The first difference between the factions is who is taking them to events.

Cities of Sigmar has a relatively high average Elo but lower player numbers. A larger proportion of its games are played by experienced players, though it still has representation across the middle of the skill curve. It has slightly more appeal to competitive players and rewards strong fundamentals.

Gloomspite Gitz’ player base, while still high, is lower rated than Cities overall, with a much larger player base. It’s a faction that would appear to be chosen for its aesthetic and playstyle over being competitive.

That matters because a faction achieving a 53% win rate with a less experienced player base tells us something important. Gitz can generate wins without requiring tight, highly optimised play in every game.

Already we’re describing two different populations producing the same headline percentage.

What Does Success Look Like?

This is where faction win rate really starts to fall apart as player advice.

Cities of Sigmar shows a higher proportion of players finishing events with positive results. Almost 40% of players finished the weekend with 3-2 results, which reflects both consistency and the faction’s experienced player base.  Cities doesn’t spike events often, but many players walk away having felt competitive through the weekend.

While Gloomspite Gitz looks different. While its players are more likely than Cities to achieve three wins in the first three rounds of an event, there is a noticeable drop-off in later rounds. The 2-3 bracket is much larger, and far few players convert early success into strong final results.

What this suggests is a a faction that is tactically forgiving (players can win games even without perfect execution), but strategically volatile across a full tournament. As the event progresses Gitz struggle more at the top tables than Cities does.

Tactically Forgiving vs Strategically Forgiving

There is a difference. Gloomspite Gitz are tactically forgiving. Its mechanics and swing potential allow players to win games without flawless play or list optimisation. This helps explain why a lower Elo player base can still produce a strong overall win rate.

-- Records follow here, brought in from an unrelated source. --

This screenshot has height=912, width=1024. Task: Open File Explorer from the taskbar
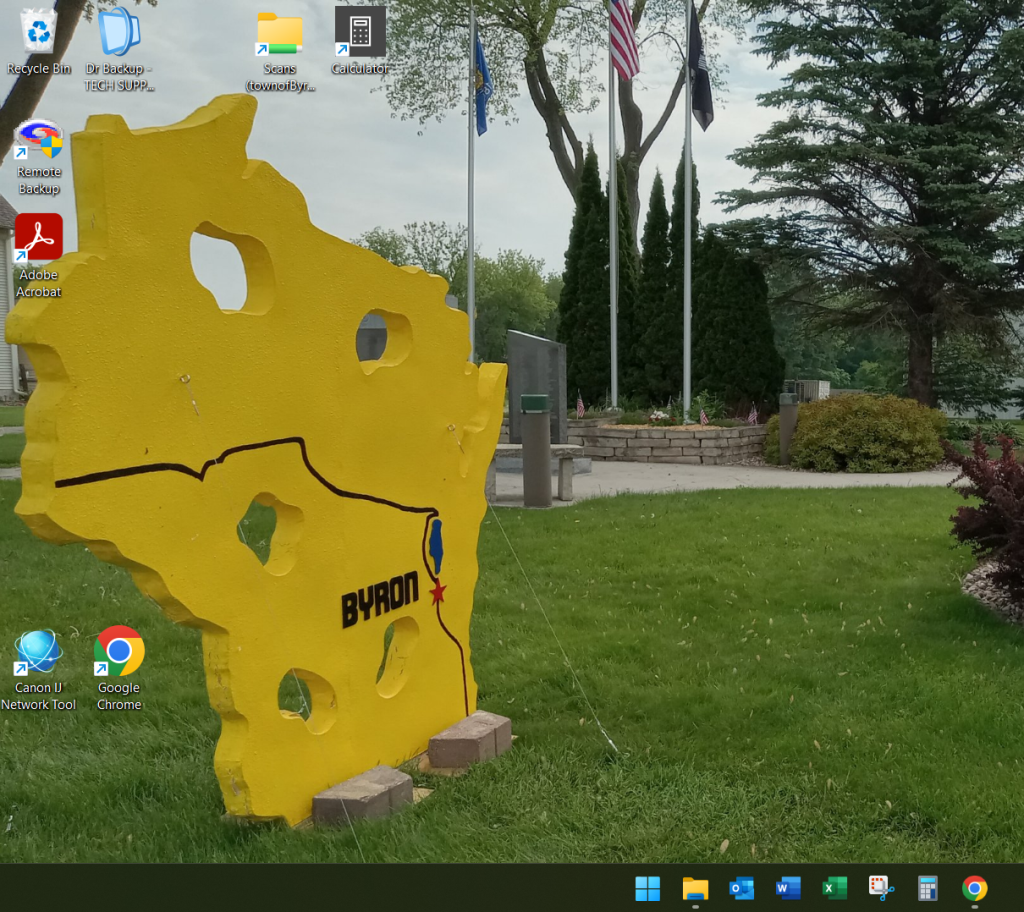695,888
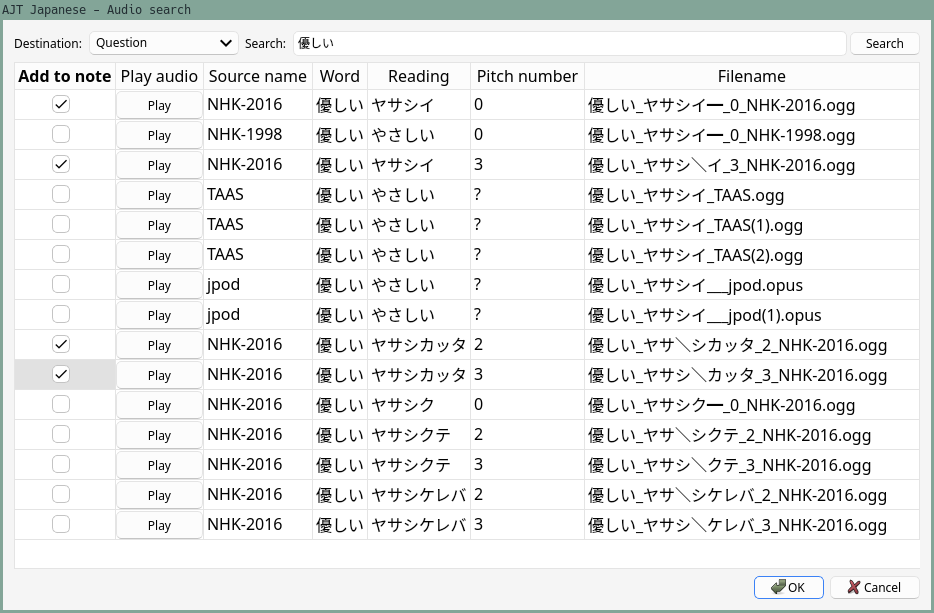Uncheck the first ヤサシイ pitch 0 row

61,103
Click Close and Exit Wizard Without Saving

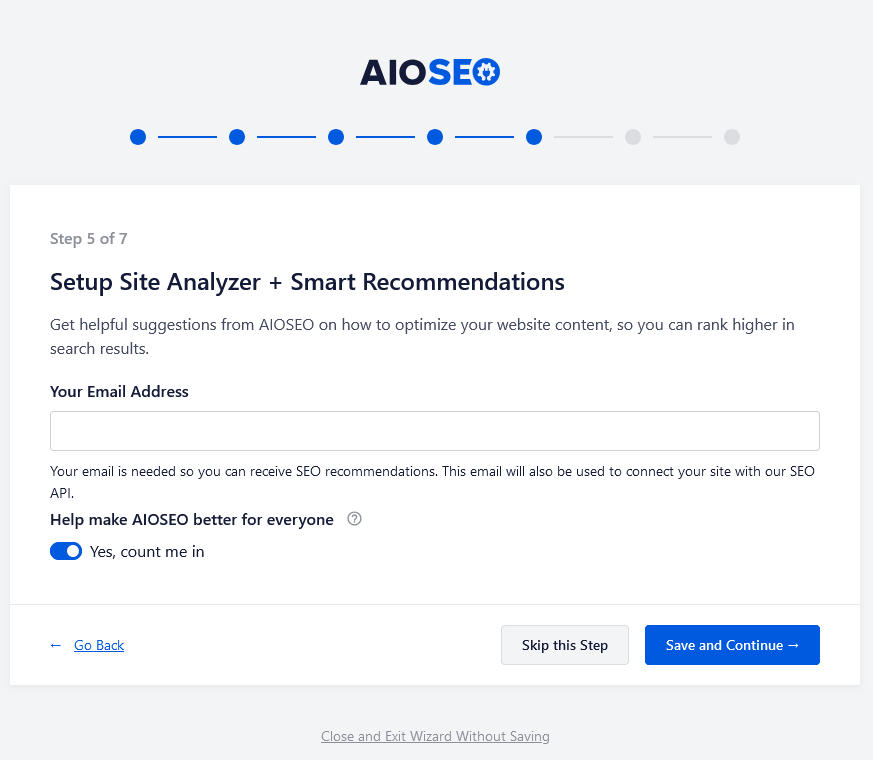[435, 736]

Cities of Sigmar is  less forgiving on a turn by turn bases. Mistakes can be punished more consistently and clean play matters.

But over the length of a weekend the roles reverse.

Cities is strategically forgiving. It recovers better across five rounds and produces steadier outcomes. Gitz by contrast are prone to late tournament collapse.

Both paths lead to the same win rate and the experience of getting there is very different.

How Fragile is Success?

Another difference lies in how dependent each faction is on certain choices.

Cities of Sigmar has reasonably large roster but would appear to have only a few viable builds. Its performance is spread across a smaller number of warscrolls with a vast amount of its roster being either ignored or experiencing very little play. Warscrolls like the Fusil-Major on Warhulk, Freeguild Cavaliers and Ironweld Great Cannon appear in the majority of lists.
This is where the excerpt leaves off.